Metal roof on dog house

Guest User
3/8/2017
Looking to install a single pitched metal roof (two 26 gauge 3' x 8' panels) on a 4' x 4' doghouse with an open door offset to one side and a vent in the upper rear for cross ventilation. Intend to have a 6' x 8' roof extend 1' over on the sides and back, and 3' over in the front for a shaded area. What is the best way to insulate and install the roof? Plywood, OSB, or 2x4 frame? Purlins or solid deck? Insulation between purlins or directly on plywood above or below? Felt where? Trying to ensure longest life out of materials as possible. Thank you!
Info @windowsonwashington.net
An informed customer is our best customer.
3/8/2017
I think simplicity is your friend here. Are you going to be heating the dog house in the winter months or just looking to keep the radiant heat out of the structure in the summer months? What color roof are you going with?
Todd Miller
Classic Products, Inc.
3/8/2017
My suggestion. From the inside out: "ceiling", insulation, vented airspace, plywood decking, underlayment, metal roof
Guest User
3/8/2017
Thank you for the responses. Simplicity makes sense to me. For the record, I am building this house with and for my nephew, who is recently out on his own and now has two dogs. The mail goal is to keep radiant heat out in summer months, as it gets pretty hot here in South Mississippi and we are warm most of the year. The vent will be closable and the house used during the majority of our fairly mild winters as well, but the dogs will be brought inside when the weather dips really low a handful of times each year. We were just planning to use plain galvanized/silver as far as color. Todd, that is very interesting. From my reading, I was thinking it should be, from the inside out: "ceiling", insulation, OSB, underlayment, purlins (which would provide vented airspace), metal roof. In the order you provided, would you suggest capping or filing the ends of the corrugations or ridges in the metal roof? If not there will essentially be another vented air space above the underlayment, but I guess that would be ok? Thanks again. I know we are over thinking this but I have wood working experience and virtually no roofing experience!

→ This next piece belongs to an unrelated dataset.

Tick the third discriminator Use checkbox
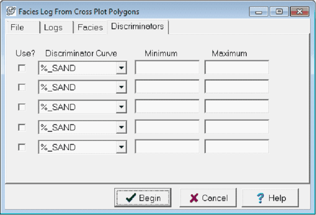Screen dimensions: 316x215 point(22,107)
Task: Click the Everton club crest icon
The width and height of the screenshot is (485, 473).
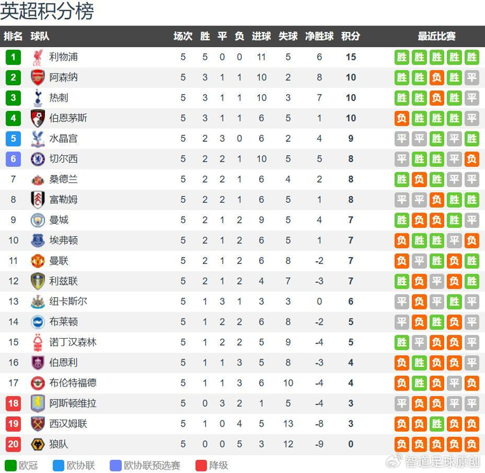Action: coord(37,240)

Info @windowsonwashington.net
An informed customer is our best customer.
3/8/2017
Silver will definitely help with heat rejection vs. a darker color. I would look at some above deck venting as Todd mentioned and look at some foil based foams that incorporate a radiant barrier on them to help with the heat rejection. You will need to screen off the vent space and run the closures for the corrugated metal. The screening will go on the vent space that you create.
Guest User
3/9/2017
We are using 3/4" foil backed foam in the walls and floor and had planned to use it in the ceiling as well. Is the screening of the vent space to keep out pests/wasps/ dirt daubers, etc?
Info @windowsonwashington.net
An informed customer is our best customer.
3/10/2017
Yes. Screening to keep out all the critters.
Guest User
3/13/2017
Thanks so much for the help and information, guys. We have reworked the design and I have attached a rough schematic based on your advice, as least how I understand it. We will use spray foam in a can to close the ends of the corrugations (at the left and right ends of the schematic) if we can't get a foam sealing strip from the metal roofing manufacturer for this purpose. We will use synthetic underlayment that will wrap 1/2" CDX on both ends. We'll use 1x4's (that will attach to runners on either side as well the front and rear of the house that are not pictured) to create a small open vent space that is screened on the sides. Under that will be 3/4" foam insulation, with foil side up. We may be able to get two layers in there depending on some other design issues, over the plywood ceiling. Did I leave anything out? Any major errors or things that need to be considered? This has all been a real learning experience and I am looking forward to putting this knowledge to use on some other larger projects in the near future. Thanks again.
Info @windowsonwashington.net
An informed customer is our best customer.
3/13/2017
Looks good but how are you planning on moving air if the 1x4's are flat against the plywood and foam? They need to be cross battened to get an airspace.
Guest User
3/14/2017
I was going to leave the space between the 1 x 4's (white in the image) open/vented to either side (except for screening for pests), but I understand that hot air rises and moving it vertically up the roof would be preferred. I could add another level of 1x4's for a cross battened design. Should the open areas (again white in image) be closed to the sides and only open on the low and high ends (left and right in the image) so that air flows along the path of the arrows shown? Or would extra venting on either side also be advantageous?
Todd Miller
Classic Products, Inc.
3/15/2017
Yes, I feel you need the vertical air movement ... and I would close off any access to air from the sides.